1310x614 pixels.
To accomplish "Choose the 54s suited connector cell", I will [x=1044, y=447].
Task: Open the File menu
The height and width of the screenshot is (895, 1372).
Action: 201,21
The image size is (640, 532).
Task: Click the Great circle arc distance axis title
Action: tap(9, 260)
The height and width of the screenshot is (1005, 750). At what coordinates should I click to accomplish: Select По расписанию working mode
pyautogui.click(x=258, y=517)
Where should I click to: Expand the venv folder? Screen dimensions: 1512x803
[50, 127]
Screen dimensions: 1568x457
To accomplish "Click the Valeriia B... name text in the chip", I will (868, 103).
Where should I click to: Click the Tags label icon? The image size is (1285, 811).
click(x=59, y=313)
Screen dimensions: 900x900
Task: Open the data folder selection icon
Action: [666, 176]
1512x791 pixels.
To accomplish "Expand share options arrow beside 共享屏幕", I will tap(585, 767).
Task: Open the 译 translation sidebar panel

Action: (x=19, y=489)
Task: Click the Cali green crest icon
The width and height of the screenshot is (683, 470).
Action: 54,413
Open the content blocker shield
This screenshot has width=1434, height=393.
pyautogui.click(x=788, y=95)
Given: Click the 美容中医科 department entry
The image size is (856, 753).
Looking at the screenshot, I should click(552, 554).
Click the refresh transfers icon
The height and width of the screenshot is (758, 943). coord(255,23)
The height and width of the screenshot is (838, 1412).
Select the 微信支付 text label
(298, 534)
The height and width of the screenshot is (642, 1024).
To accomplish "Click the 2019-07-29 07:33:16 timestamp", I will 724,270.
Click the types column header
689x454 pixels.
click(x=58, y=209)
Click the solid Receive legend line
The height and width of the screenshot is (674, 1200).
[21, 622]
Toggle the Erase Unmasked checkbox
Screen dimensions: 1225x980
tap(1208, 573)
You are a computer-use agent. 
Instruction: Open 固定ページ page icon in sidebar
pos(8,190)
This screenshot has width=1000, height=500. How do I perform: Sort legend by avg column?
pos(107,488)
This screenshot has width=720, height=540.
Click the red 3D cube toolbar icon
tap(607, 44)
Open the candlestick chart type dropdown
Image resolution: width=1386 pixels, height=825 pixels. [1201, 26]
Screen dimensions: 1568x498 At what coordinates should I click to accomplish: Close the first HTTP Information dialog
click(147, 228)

-------------------------

What is expected:
Everything in the data must be repeated exactly; leave no line out.

Problem solution:
1310x614 pixels.
To accomplish "Choose the 54s suited connector cell", I will [x=1044, y=447].
Task: Open the File menu
The height and width of the screenshot is (895, 1372).
Action: 201,21
The image size is (640, 532).
Task: Click the Great circle arc distance axis title
Action: tap(9, 260)
The height and width of the screenshot is (1005, 750). At what coordinates should I click to accomplish: Select По расписанию working mode
pyautogui.click(x=258, y=517)
Where should I click to: Expand the venv folder? Screen dimensions: 1512x803
[50, 127]
Screen dimensions: 1568x457
To accomplish "Click the Valeriia B... name text in the chip", I will (868, 103).
Where should I click to: Click the Tags label icon? The image size is (1285, 811).
click(x=59, y=313)
Screen dimensions: 900x900
Task: Open the data folder selection icon
Action: [666, 176]
1512x791 pixels.
To accomplish "Expand share options arrow beside 共享屏幕", I will tap(585, 767).
Task: Open the 译 translation sidebar panel

Action: (x=19, y=489)
Task: Click the Cali green crest icon
The width and height of the screenshot is (683, 470).
Action: 54,413
Open the content blocker shield
This screenshot has width=1434, height=393.
pyautogui.click(x=788, y=95)
Given: Click the 美容中医科 department entry
The image size is (856, 753).
Looking at the screenshot, I should click(552, 554).
Click the refresh transfers icon
The height and width of the screenshot is (758, 943). coord(255,23)
The height and width of the screenshot is (838, 1412).
Select the 微信支付 text label
(298, 534)
The height and width of the screenshot is (642, 1024).
To accomplish "Click the 2019-07-29 07:33:16 timestamp", I will 724,270.
Click the types column header
689x454 pixels.
click(x=58, y=209)
Click the solid Receive legend line
The height and width of the screenshot is (674, 1200).
[21, 622]
Toggle the Erase Unmasked checkbox
Screen dimensions: 1225x980
tap(1208, 573)
You are a computer-use agent. 
Instruction: Open 固定ページ page icon in sidebar
pos(8,190)
This screenshot has width=1000, height=500. How do I perform: Sort legend by avg column?
pos(107,488)
This screenshot has width=720, height=540.
Click the red 3D cube toolbar icon
tap(607, 44)
Open the candlestick chart type dropdown
Image resolution: width=1386 pixels, height=825 pixels. [1201, 26]
Screen dimensions: 1568x498 At what coordinates should I click to accomplish: Close the first HTTP Information dialog
click(147, 228)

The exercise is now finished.